Saved data entries
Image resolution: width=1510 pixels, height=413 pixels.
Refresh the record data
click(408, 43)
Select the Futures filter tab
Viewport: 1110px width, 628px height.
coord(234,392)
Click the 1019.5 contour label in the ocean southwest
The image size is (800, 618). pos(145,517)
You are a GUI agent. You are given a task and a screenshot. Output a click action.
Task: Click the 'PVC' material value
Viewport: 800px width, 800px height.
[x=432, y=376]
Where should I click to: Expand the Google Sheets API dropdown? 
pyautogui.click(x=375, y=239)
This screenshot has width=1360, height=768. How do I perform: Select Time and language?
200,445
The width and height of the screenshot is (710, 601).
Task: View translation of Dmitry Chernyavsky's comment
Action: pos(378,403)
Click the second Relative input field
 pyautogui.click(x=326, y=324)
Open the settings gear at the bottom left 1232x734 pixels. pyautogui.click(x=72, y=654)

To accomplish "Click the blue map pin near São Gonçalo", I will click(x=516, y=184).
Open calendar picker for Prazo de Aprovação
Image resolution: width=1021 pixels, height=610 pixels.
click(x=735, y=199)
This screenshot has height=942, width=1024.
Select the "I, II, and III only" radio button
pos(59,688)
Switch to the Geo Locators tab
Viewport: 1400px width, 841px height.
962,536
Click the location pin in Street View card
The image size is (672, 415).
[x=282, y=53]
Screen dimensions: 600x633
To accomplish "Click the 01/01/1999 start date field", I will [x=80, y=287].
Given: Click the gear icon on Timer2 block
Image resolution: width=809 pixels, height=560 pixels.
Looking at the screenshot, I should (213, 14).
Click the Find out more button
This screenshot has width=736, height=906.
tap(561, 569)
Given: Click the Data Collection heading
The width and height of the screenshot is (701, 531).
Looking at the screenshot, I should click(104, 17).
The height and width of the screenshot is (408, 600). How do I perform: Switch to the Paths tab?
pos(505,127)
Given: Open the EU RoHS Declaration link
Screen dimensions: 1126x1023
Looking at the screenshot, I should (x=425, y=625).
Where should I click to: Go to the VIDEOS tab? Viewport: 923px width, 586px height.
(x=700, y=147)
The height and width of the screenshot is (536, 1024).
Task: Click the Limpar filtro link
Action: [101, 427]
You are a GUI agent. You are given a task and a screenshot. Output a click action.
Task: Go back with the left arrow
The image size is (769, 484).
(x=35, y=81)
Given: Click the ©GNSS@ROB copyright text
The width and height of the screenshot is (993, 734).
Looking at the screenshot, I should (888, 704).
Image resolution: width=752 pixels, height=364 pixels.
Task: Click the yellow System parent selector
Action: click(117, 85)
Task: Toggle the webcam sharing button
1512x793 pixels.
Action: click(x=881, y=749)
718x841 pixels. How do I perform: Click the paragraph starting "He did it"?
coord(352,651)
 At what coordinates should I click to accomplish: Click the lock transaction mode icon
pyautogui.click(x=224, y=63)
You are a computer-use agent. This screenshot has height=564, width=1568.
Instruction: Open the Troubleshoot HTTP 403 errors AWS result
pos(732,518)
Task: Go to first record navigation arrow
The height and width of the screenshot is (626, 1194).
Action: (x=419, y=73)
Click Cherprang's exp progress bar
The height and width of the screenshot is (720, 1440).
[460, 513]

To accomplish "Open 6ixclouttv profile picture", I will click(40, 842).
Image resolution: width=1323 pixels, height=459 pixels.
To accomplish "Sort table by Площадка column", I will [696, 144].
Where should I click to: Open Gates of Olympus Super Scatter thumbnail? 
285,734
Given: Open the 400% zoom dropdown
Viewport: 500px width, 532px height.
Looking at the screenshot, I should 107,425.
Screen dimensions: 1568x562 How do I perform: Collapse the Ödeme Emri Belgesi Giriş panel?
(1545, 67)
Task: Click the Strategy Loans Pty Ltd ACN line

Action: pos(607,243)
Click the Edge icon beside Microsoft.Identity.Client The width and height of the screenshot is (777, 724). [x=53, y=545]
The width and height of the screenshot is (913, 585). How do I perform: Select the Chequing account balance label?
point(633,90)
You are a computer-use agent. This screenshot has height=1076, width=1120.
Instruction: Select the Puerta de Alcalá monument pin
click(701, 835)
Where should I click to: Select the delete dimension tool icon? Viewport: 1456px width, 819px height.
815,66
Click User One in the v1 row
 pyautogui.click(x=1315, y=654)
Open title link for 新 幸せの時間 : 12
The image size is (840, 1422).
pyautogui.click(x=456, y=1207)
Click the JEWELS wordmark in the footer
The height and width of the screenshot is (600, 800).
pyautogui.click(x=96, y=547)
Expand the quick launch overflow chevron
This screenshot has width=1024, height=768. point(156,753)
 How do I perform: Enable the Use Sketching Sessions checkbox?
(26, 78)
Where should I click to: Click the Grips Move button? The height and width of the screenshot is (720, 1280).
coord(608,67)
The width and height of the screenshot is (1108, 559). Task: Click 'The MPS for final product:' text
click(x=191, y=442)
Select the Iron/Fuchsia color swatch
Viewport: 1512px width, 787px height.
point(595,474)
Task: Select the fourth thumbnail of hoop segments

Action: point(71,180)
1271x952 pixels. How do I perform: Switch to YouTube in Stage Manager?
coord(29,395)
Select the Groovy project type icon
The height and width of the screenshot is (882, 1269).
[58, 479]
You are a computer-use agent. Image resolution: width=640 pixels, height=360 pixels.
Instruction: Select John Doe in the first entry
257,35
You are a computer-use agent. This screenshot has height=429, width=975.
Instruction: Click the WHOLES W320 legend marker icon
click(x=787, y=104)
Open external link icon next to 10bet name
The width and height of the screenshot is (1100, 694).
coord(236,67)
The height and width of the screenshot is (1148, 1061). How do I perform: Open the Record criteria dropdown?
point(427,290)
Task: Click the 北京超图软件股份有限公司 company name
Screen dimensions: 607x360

> [Work required]: Output every record without changing any wording.

> [Completed exercise]:
Image resolution: width=1510 pixels, height=413 pixels.
Refresh the record data
click(408, 43)
Select the Futures filter tab
Viewport: 1110px width, 628px height.
coord(234,392)
Click the 1019.5 contour label in the ocean southwest
The image size is (800, 618). pos(145,517)
You are a GUI agent. You are given a task and a screenshot. Output a click action.
Task: Click the 'PVC' material value
Viewport: 800px width, 800px height.
[x=432, y=376]
Where should I click to: Expand the Google Sheets API dropdown? 
pyautogui.click(x=375, y=239)
This screenshot has width=1360, height=768. How do I perform: Select Time and language?
200,445
The width and height of the screenshot is (710, 601).
Task: View translation of Dmitry Chernyavsky's comment
Action: pos(378,403)
Click the second Relative input field
 pyautogui.click(x=326, y=324)
Open the settings gear at the bottom left 1232x734 pixels. pyautogui.click(x=72, y=654)

To accomplish "Click the blue map pin near São Gonçalo", I will click(x=516, y=184).
Open calendar picker for Prazo de Aprovação
Image resolution: width=1021 pixels, height=610 pixels.
click(x=735, y=199)
This screenshot has height=942, width=1024.
Select the "I, II, and III only" radio button
pos(59,688)
Switch to the Geo Locators tab
Viewport: 1400px width, 841px height.
962,536
Click the location pin in Street View card
The image size is (672, 415).
[x=282, y=53]
Screen dimensions: 600x633
To accomplish "Click the 01/01/1999 start date field", I will [x=80, y=287].
Given: Click the gear icon on Timer2 block
Image resolution: width=809 pixels, height=560 pixels.
Looking at the screenshot, I should (213, 14).
Click the Find out more button
This screenshot has width=736, height=906.
tap(561, 569)
Given: Click the Data Collection heading
The width and height of the screenshot is (701, 531).
Looking at the screenshot, I should click(104, 17).
The height and width of the screenshot is (408, 600). How do I perform: Switch to the Paths tab?
pos(505,127)
Given: Open the EU RoHS Declaration link
Screen dimensions: 1126x1023
Looking at the screenshot, I should (x=425, y=625).
Where should I click to: Go to the VIDEOS tab? Viewport: 923px width, 586px height.
(x=700, y=147)
The height and width of the screenshot is (536, 1024).
Task: Click the Limpar filtro link
Action: [101, 427]
You are a GUI agent. You are given a task and a screenshot. Output a click action.
Task: Go back with the left arrow
The image size is (769, 484).
(x=35, y=81)
Given: Click the ©GNSS@ROB copyright text
The width and height of the screenshot is (993, 734).
Looking at the screenshot, I should (888, 704).
Image resolution: width=752 pixels, height=364 pixels.
Task: Click the yellow System parent selector
Action: click(117, 85)
Task: Toggle the webcam sharing button
1512x793 pixels.
Action: click(x=881, y=749)
718x841 pixels. How do I perform: Click the paragraph starting "He did it"?
coord(352,651)
 At what coordinates should I click to accomplish: Click the lock transaction mode icon
pyautogui.click(x=224, y=63)
You are a computer-use agent. This screenshot has height=564, width=1568.
Instruction: Open the Troubleshoot HTTP 403 errors AWS result
pos(732,518)
Task: Go to first record navigation arrow
The height and width of the screenshot is (626, 1194).
Action: (x=419, y=73)
Click Cherprang's exp progress bar
The height and width of the screenshot is (720, 1440).
[460, 513]

To accomplish "Open 6ixclouttv profile picture", I will click(40, 842).
Image resolution: width=1323 pixels, height=459 pixels.
To accomplish "Sort table by Площадка column", I will [696, 144].
Where should I click to: Open Gates of Olympus Super Scatter thumbnail? 
285,734
Given: Open the 400% zoom dropdown
Viewport: 500px width, 532px height.
Looking at the screenshot, I should 107,425.
Screen dimensions: 1568x562 How do I perform: Collapse the Ödeme Emri Belgesi Giriş panel?
(1545, 67)
Task: Click the Strategy Loans Pty Ltd ACN line

Action: pos(607,243)
Click the Edge icon beside Microsoft.Identity.Client The width and height of the screenshot is (777, 724). [x=53, y=545]
The width and height of the screenshot is (913, 585). How do I perform: Select the Chequing account balance label?
point(633,90)
You are a computer-use agent. This screenshot has height=1076, width=1120.
Instruction: Select the Puerta de Alcalá monument pin
click(701, 835)
Where should I click to: Select the delete dimension tool icon? Viewport: 1456px width, 819px height.
815,66
Click User One in the v1 row
 pyautogui.click(x=1315, y=654)
Open title link for 新 幸せの時間 : 12
The image size is (840, 1422).
pyautogui.click(x=456, y=1207)
Click the JEWELS wordmark in the footer
The height and width of the screenshot is (600, 800).
pyautogui.click(x=96, y=547)
Expand the quick launch overflow chevron
This screenshot has width=1024, height=768. point(156,753)
 How do I perform: Enable the Use Sketching Sessions checkbox?
(26, 78)
Where should I click to: Click the Grips Move button? The height and width of the screenshot is (720, 1280).
coord(608,67)
The width and height of the screenshot is (1108, 559). Task: Click 'The MPS for final product:' text
click(x=191, y=442)
Select the Iron/Fuchsia color swatch
Viewport: 1512px width, 787px height.
point(595,474)
Task: Select the fourth thumbnail of hoop segments

Action: point(71,180)
1271x952 pixels. How do I perform: Switch to YouTube in Stage Manager?
coord(29,395)
Select the Groovy project type icon
The height and width of the screenshot is (882, 1269).
[58, 479]
You are a computer-use agent. Image resolution: width=640 pixels, height=360 pixels.
Instruction: Select John Doe in the first entry
257,35
You are a computer-use agent. This screenshot has height=429, width=975.
Instruction: Click the WHOLES W320 legend marker icon
click(x=787, y=104)
Open external link icon next to 10bet name
The width and height of the screenshot is (1100, 694).
coord(236,67)
The height and width of the screenshot is (1148, 1061). How do I perform: Open the Record criteria dropdown?
point(427,290)
Task: Click the 北京超图软件股份有限公司 company name
Screen dimensions: 607x360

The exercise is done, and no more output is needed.